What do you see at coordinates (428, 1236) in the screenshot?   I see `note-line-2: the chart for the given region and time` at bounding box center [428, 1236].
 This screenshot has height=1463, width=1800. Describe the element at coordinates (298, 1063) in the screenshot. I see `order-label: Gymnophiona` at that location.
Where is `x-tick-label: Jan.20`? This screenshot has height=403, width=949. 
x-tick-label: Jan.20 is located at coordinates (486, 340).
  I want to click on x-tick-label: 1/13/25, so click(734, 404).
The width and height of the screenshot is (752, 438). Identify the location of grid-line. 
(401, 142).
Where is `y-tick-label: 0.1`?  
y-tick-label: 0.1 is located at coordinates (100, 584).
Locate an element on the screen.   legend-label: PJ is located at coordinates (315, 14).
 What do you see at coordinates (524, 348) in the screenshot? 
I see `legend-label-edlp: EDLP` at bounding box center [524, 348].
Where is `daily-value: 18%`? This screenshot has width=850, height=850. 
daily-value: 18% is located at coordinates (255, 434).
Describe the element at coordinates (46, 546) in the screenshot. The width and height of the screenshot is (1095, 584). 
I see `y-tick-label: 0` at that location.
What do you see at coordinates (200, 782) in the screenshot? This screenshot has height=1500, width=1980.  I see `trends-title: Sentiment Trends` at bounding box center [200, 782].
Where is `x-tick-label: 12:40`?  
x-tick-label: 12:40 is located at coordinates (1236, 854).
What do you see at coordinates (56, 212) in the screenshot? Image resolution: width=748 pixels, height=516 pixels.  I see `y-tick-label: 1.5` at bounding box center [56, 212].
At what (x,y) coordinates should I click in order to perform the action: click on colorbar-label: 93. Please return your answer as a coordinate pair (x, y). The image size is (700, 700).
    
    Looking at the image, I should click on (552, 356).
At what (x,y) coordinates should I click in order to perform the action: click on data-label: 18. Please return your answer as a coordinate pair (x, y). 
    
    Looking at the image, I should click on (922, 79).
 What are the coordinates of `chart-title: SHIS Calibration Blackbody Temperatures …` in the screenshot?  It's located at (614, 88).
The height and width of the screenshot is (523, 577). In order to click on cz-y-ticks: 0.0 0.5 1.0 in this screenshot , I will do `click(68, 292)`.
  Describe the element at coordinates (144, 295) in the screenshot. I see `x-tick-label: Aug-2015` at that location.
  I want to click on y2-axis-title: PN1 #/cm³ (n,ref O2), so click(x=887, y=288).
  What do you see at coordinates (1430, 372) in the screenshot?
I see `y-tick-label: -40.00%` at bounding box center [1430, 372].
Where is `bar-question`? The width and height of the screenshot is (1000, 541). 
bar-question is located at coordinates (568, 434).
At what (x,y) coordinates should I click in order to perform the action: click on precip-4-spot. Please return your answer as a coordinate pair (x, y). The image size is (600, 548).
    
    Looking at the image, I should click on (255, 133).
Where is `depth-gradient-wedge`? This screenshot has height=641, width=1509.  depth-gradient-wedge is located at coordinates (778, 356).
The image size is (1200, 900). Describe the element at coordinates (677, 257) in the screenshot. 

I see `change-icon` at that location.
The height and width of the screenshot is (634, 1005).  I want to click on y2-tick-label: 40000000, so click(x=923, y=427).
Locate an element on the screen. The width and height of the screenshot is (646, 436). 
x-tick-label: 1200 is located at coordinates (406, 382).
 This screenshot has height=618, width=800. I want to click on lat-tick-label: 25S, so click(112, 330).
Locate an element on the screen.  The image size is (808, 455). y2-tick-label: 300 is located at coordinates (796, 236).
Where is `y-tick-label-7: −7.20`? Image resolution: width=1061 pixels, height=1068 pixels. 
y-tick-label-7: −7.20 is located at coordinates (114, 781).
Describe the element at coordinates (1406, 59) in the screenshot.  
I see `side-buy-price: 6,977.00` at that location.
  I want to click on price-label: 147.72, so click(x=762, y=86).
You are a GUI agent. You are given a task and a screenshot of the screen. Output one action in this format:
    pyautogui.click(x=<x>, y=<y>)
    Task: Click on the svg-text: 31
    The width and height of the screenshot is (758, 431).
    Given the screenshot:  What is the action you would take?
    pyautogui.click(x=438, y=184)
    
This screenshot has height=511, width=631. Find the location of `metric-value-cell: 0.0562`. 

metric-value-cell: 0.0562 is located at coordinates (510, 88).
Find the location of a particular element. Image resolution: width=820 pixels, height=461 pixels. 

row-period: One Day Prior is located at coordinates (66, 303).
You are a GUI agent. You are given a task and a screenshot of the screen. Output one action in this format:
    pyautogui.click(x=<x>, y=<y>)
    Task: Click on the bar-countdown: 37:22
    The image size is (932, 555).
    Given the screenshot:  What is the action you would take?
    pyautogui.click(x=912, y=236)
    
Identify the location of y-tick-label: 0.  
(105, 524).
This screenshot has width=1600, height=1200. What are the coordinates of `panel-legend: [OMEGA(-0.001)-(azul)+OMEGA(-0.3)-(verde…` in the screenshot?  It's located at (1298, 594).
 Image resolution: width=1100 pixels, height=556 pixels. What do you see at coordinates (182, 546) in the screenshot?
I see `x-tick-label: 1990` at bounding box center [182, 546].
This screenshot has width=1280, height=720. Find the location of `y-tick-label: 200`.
***
Collect every line above that contains the word "Find".

This screenshot has height=511, width=631. Find the location of `metric-value-cell: 0.0562`. 
Find the location of a particular element. Image resolution: width=820 pixels, height=461 pixels. 
This screenshot has width=1280, height=720. Find the location of `y-tick-label: 200`.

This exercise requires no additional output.